Targeting toll-like receptor 7 as a therapeutic development strategy for systemic lupus erythematosus.

Endosomal TLRs (TLR3/7/8/9) are highly analogous innate immunity sensors for various viral or bacterial RNA/DNA molecular patterns. Among them, TLR7, in particular, has been suggested to be a target for various inflammatory disorders and autoimmune diseases including systemic lupus erythematosus (SLE); but few small-molecule inhibitors with elaborated mechanism have been reported in literature. Here, we reported a well-characterized human TLR7-specific small-molecule inhibitor, TH-407b, with promising potency and negligible cytotoxicity through a novel binding mechanism. Notably, TH-407b not only effectively inhibited TLR7-mediated pro-inflammatory signaling in a variety of cultured cell lines but also demonstrated potent inflammation suppressing activities in primary peripheral blood mononuclear cells (PBMCs) derived from SLE patients. Furthermore, TH-407b showed prominent efficacy in vivo, improved survival rate and ameliorated symptoms of SLE model mice. To obtain molecular insights into the TH-407b derivatives' inhibition mechanism, we performed the structural analysis of TLR7/TH-407b complex using cryogenic electron microscopy (cryo-EM) method.
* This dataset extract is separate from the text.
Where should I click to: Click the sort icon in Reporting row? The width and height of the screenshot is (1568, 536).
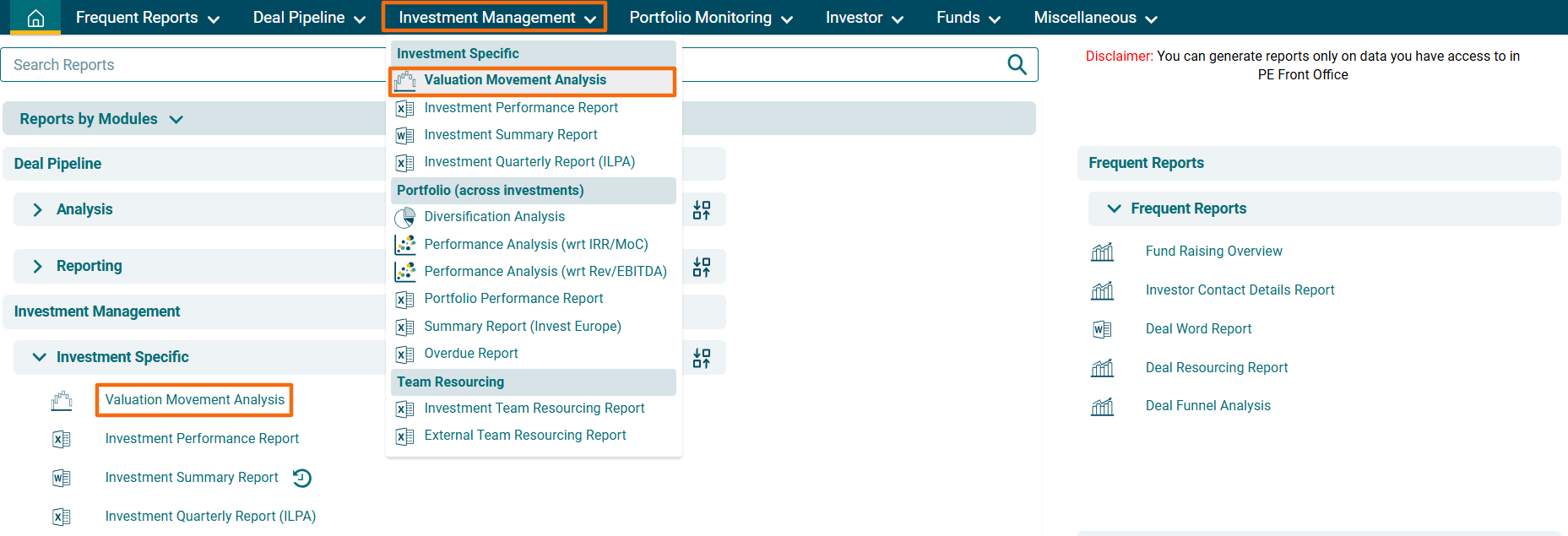pos(701,268)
As an atomistic resolution cryo-EM structure of the TLR family, it not only of value to facilitate structure-based drug design, but also shed light to methodology development of small proteins using EM. Significantly, TH-407b has unveiled an inhibition strategy for TLR7 via stabilizing its resting/inactivated state. Such a resting state could be generally applicable to all TLRs, rendering a useful method for targeting this group of important immunological receptors.